Never underestimate the power of a good impression. Below are some helpful tips you can utilise to assist you with making a good impression during the initial period of a new job.
- Have a positive attitude. Come into the workplace with a smile on your face and be enthusiastic about being part of a team and your new workload. It’s best to leave non-work problems at home!
- Dress professionally. You should always dress how you would like other people to perceive you, if you are perfectly groomed it portrays you are efficient and reliable, while being unkempt could portray that you are disorganised. While this may not be the case, initially when meeting people your look and dress are your representation to them.
- Learn co-workers name quickly. Although on your first day it can be overwhelming due to the volume of people you are meeting, try and make note of remembering people’s names as you meet them.
- Ask for questions and ask for help. As you are new, you are not expected to know everything or how things are particularly run in the new workplace. If you communicate openly with new colleagues and supervisors, they will be happy you asked them for help, and it’s better to ask before you start the work, than to do it wrong and waste time.
- Take notes. As listed above it is important to ask questions, but rather than being the person who repeatedly asks how something works, take notes to remind yourself.
- Take initiative. On your first days on the job, you will be given small assignments to get a taste of the job. When you finish these tasks and are ready to handle more work, take the initiative and ask for more work and responsibilities. Sitting there doing nothing may make you look uninterested in the job.
- Get to know your employers and employees. Speak to your co-workers and act genuinely interested in what they have to say. Get to know them as you are likely to be working alongside them five days a week for possibly a number of years.
- Work full days. Come in early, and stay later.
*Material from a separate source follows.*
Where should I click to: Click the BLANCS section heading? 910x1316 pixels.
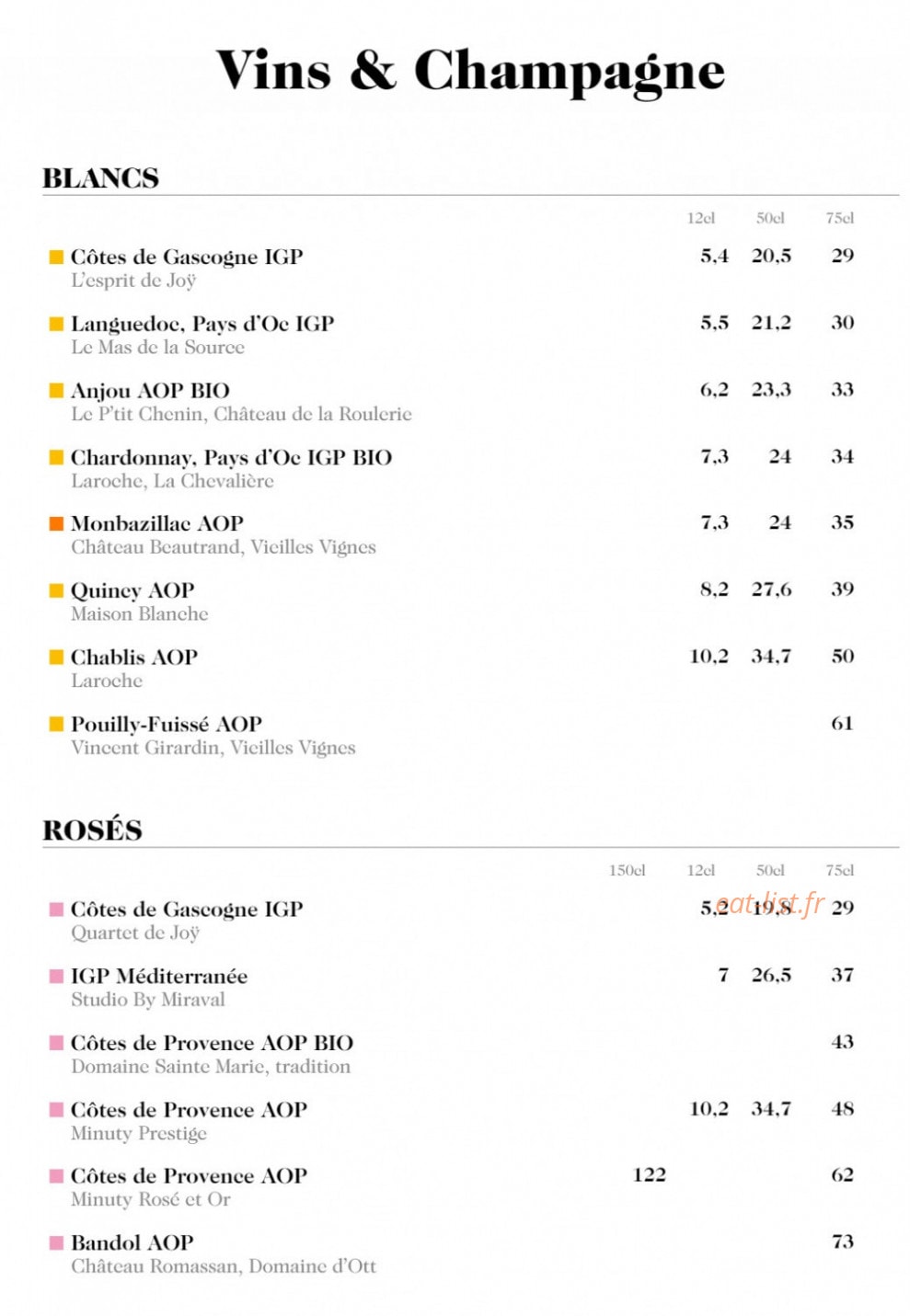[x=100, y=178]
In the beginning it’s best to be totally dedicated to being at the job all the time and taking on as much work as you can handle. Nothing tarnishes a reputation quicker than constantly leaving early or taking long lunch breaks.
- Establish a good work attendance. Down the track there will be emergencies and sick days, but during your first few months a good attendance record is important to prove your dedication to the job.
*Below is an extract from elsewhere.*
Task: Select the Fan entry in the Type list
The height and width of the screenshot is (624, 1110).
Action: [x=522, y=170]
- Avoid office politics and gossip. It’s never a good idea to participate in office gossip, but trash talking other co-workers during your first few months on the job is a definite no-no.
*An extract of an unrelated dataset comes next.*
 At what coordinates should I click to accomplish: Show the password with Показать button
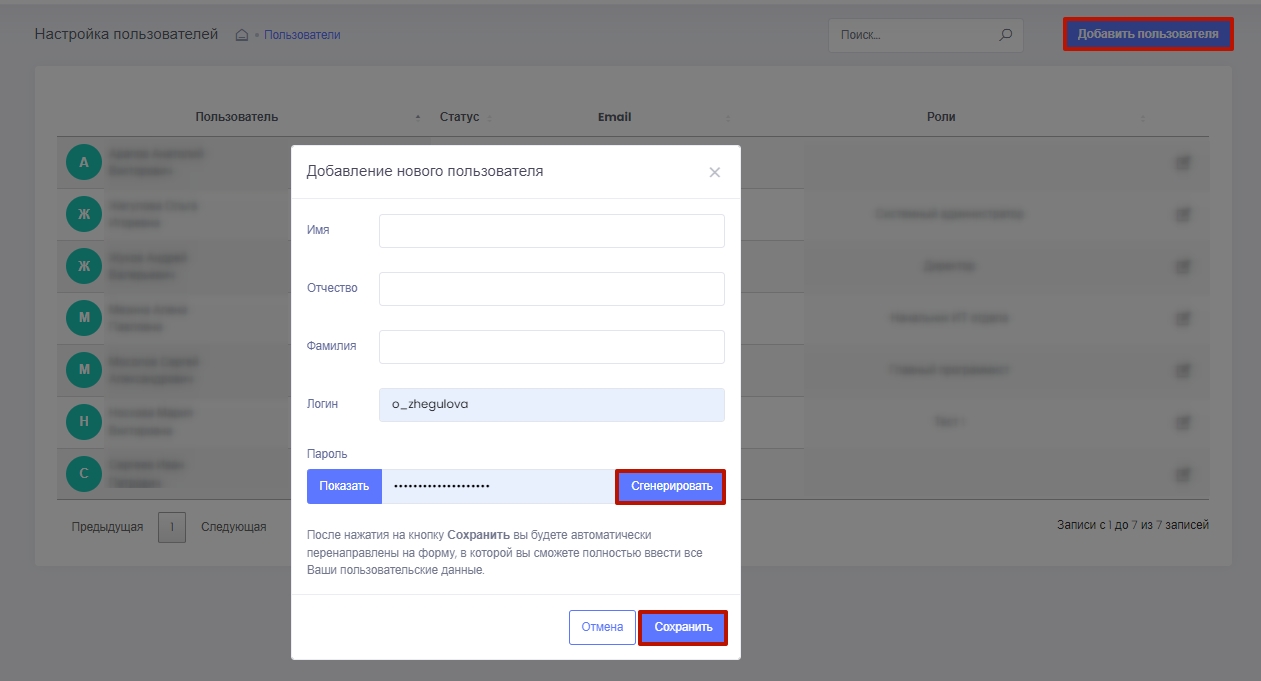click(x=344, y=487)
- Take advantage of after-hour activities. It’s important to get involved and bond with your co-workers. Be diligent though and if drinking is involved, keep it to a minimum.
- Listen more than talk. In the work environment act interested in what your employers/employees say and ask for their opinions/thoughts as a way to learn.
- Show appreciation. Nothing beats genuine appreciation when you are learning the ropes of the job. Make sure to thank everybody who helps you from co-workers to receptionists to the human resource guys.
- Get organised. Keep track of appointments, meetings, assignments and projects. Keep a diary or a planner, and constantly write notes to remind yourself of upcoming deadlines or meetings.
- Keep your boss informed. Due to their commitments, they cannot focus on you alone, keep them informed with how you are doing and schedule meetings with your boss to further establish a rapport and relationship. Base these meetings on reviewing your performance, express interest in moving ahead and ask what else you can be doing to get further. Be sure they know that you are a hard worker. Leave them out of minor problems by asking for help from co-workers.
- Join organisations outside of work and take additional classes to stay ahead. Take advantage of every opportunity to network with key people in your organisation and profession. Constantly manage and grow your network of contacts, as you’ll never know when a problem or opportunity will arise.
If you can follow these key steps you will be putting yourself in the best possible position to take on your new role and really make a great impression on your new employer and colleagues.